12/14 Weekend Update: Just a quick review of the original 2 trades that initiated the position as a 385 Call Calendar. Below is the risk profile of just that position. It’s showing as if I hadn’t made any of those rolling trades to keep re-positioning the peak of the Calendar higher in price. My current open profit is over $10,000 however, if I hadn’t rolled the position up, my open profit would be just $1,604 and my bullish trade would actually be bearish. Quite a difference!

12/16 Update: And 1 more roll-up while taking half the size of the position off. It was a 20 lot before the prior trade and that trade took it down to a 10-lot and now today’s trade took it down to a 5 lot and rolled the strike up again. Just trying to squeeze every last drop of profit out of this trade without exposing the position to excessive risk if TSLA makes a big move up or down over the next 4 days. Here are all my fills including today’s trade.

And here is what the current risk profile of the trade looks like. The position’s open profit is now $11,400. It’s the gift that just keeps on giving during this holiday season!

12/17 Update: Sold 3 of the 5 remaining Calendars and brought in another $1,950.

Total profit is now $11,645

12/20 Update: Closed out the final 2-lots of the position for a total credit of $1,274. That brings the total profit in the Rolling Calendar Spread to $12,919.

The number 1 reason, in my opinion, why traders lose money on a multiple Calendar strategy is that they don’t take any money off the table. They keep adding more Calendars and more cost to their basis and eventually the cost exceeds the maximum potential profit! Consider the concept of using a Calendar as a directional trade where profits are taken incrementally as time progresses and rolling the strikes further OTM if price continues to trend in the expected direction. Don’t wait until expiry trying to achieve that maximum profit. Consider initiating a single OTM Call Calendar and, if the price of the underlying moves higher, then consider exiting that Calendar at a profit and adding a new OTM Call Calendar if the chart still appears to be bullish. You’ll have reduced your net risk while continuing to carry forward a trade that will generate positive Theta if price continues to rise.

Leave any questions or comments down below!

2 thoughts on “The Rolling Calendar Spread”

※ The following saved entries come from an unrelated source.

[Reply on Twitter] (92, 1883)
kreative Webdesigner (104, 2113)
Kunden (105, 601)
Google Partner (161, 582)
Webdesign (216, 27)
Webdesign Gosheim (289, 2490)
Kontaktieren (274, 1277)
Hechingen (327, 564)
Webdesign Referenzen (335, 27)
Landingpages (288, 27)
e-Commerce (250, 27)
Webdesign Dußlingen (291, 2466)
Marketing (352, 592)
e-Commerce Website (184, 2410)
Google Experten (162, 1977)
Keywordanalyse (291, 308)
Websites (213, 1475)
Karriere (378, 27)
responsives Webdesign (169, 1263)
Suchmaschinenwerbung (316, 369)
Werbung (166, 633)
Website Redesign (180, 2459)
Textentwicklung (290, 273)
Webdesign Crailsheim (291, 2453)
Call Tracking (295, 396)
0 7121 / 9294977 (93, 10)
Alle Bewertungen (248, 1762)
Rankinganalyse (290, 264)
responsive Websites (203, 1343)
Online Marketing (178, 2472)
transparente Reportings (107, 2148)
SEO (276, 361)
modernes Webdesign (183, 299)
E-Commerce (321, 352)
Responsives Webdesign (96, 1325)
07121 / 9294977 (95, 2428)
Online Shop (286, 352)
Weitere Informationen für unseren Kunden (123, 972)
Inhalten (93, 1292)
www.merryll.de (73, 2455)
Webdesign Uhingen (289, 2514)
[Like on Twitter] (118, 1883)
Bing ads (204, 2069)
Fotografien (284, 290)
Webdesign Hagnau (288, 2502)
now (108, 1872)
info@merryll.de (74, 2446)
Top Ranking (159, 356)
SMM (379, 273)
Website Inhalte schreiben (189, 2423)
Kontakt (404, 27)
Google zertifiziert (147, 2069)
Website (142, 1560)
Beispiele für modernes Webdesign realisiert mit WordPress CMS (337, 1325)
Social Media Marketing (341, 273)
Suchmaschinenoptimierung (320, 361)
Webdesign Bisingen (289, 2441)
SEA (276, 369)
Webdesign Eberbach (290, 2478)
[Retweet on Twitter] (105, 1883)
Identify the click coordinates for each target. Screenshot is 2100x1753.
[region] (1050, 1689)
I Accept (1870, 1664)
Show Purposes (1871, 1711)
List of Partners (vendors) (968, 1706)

  1. Your first Calendar was about a 30 delta with 30 days to expiry. Is that a standard delta and time to take? Also, what about buying a long strike further out in time from the short strike and then rolling the short strikes each week for more premium?

    Reply
    • 30 Delta is a typical level that I trade but I generally try to target a time frame that lines up with my chart analysis. The strategy you mention of buying a longer duration option and selling multiple shorter term options against it over a period of time is a popular way to trade these but the reason I don’t favor that is the high cost at initial trade entry. If price moves against you at the beginning of the trade it’s likely you’ll need to stop out to avoid a large loss. If these positions are ‘cheap’ to buy initially it’s easier to stay with them even if price doesn’t cooperate right away. If price trends higher then the rolling reduces net cost even more or, in some cases, locks in a profit while continuing to benefit from a bullish position.